Pbartender has covered Cintamani.  Lapis Lazuli seems a good answer because it is a blue stone that comes from the "roof of the world," but it hardly floats in the sky.  Lake Puma Yumco is literally "the blue jewel that is floating in the sky", and is on the Tibetan Plateau which some consider the roof of the world.

Lake Puma Yumco - Wikipedia, the free encyclopedia


----------



## Pbartender (Apr 28, 2010)

Rykion said:


> My answer to the question would be: Lake Puma Yumco, Cintamani.
> 
> Pbartender has covered Cintamani.  Lapis Lazuli seems a good answer because it is a blue stone that comes from the "roof of the world," but it hardly floats in the sky.




Misled by the subject of the thread, I was originally thinking of lapis lazuli's Roman connection to Jupiter (the planet)...  A tenuous connection to be sure, but the best I had.  

In hindsight, you're right...  Lake Puma Yunco is a much better answer.  Kudos.


----------



## Janx (Apr 28, 2010)

Thatwackyned said:


> LMAO...I'll never claim/nor have ever claimed Mensa level intellegence.
> 
> Ok, the backstory.
> 
> ...




This is what Hobo and I were asking.  I don't know that it would have helped solved the puzzle, but knowing the backstory made the question a lot more clearer, and in fact revealed that it had nothing to do with roman mythology, only that the name would be "english"
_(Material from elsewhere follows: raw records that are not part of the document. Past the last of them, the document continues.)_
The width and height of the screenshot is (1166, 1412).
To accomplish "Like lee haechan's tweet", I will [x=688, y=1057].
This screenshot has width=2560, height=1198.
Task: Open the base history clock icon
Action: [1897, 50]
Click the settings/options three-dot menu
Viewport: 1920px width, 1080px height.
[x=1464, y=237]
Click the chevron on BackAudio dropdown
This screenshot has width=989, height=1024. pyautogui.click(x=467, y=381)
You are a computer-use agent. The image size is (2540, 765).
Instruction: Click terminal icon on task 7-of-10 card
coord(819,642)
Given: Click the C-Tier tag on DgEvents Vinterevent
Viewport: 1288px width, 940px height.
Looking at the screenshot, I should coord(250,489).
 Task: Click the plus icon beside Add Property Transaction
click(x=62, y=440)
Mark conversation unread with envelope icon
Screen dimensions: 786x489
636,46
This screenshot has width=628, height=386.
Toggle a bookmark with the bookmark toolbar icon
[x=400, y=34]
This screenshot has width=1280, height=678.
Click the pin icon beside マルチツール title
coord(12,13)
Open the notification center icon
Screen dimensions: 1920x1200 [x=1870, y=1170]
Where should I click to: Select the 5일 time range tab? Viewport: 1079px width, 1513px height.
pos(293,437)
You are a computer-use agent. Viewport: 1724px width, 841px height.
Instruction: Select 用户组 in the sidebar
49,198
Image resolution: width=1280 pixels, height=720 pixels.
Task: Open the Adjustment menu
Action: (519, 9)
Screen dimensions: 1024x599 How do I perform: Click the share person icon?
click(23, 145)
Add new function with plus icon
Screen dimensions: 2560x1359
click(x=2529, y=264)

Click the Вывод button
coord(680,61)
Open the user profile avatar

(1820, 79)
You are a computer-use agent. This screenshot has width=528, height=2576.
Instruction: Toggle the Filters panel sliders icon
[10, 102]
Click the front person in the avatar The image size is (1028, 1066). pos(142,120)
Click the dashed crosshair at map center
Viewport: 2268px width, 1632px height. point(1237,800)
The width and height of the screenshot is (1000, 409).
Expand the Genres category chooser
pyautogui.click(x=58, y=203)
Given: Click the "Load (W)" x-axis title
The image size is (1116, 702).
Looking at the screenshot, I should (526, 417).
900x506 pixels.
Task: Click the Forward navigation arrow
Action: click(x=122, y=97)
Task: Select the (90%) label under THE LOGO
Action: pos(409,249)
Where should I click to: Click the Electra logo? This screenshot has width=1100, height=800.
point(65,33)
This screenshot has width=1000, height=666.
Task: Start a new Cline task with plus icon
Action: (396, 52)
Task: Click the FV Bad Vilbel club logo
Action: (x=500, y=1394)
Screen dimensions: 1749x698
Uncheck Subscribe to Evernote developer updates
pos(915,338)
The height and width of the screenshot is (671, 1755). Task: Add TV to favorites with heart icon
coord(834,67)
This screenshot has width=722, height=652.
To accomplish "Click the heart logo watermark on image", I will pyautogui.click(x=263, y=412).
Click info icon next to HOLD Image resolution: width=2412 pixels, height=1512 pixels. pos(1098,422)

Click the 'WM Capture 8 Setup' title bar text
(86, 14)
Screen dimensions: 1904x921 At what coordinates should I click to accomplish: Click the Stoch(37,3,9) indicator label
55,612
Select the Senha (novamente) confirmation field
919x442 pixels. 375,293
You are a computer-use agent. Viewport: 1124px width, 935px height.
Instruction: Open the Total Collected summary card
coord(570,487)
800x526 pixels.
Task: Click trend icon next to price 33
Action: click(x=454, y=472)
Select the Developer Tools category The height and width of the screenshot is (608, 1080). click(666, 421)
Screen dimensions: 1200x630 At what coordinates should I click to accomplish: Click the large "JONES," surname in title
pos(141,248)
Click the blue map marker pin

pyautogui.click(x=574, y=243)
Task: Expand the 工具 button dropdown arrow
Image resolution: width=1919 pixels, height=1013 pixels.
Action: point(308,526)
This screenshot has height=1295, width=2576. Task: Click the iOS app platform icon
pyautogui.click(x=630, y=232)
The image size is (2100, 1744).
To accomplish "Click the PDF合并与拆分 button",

9/10 times when somebody asks a question without context, it is a lot harder to get them the right answer because its not clear what they really want to know.


----------



## Bullgrit (Apr 29, 2010)

Next question is:

What is the airspeed velocity of the unladen swallow?

Bullgrit


----------



## Merkuri (Apr 29, 2010)

Bullgrit said:


> What is the airspeed velocity of the unladen swallow?




African or European?


----------



## Desdichado (Apr 29, 2010)

Janx said:


> 9/10 times when somebody asks a question without context, it is a lot harder to get them the right answer because its not clear what they really want to know.



Indeed.  In this case, the context we had (the thread title) was actually actively misleading.

Ah, well.  Sounds potentially fun.  I guess.


----------



## Wycen (Apr 29, 2010)

I could have used some Mensa help on my History of Science paper last week.  My brain still hurts.


----------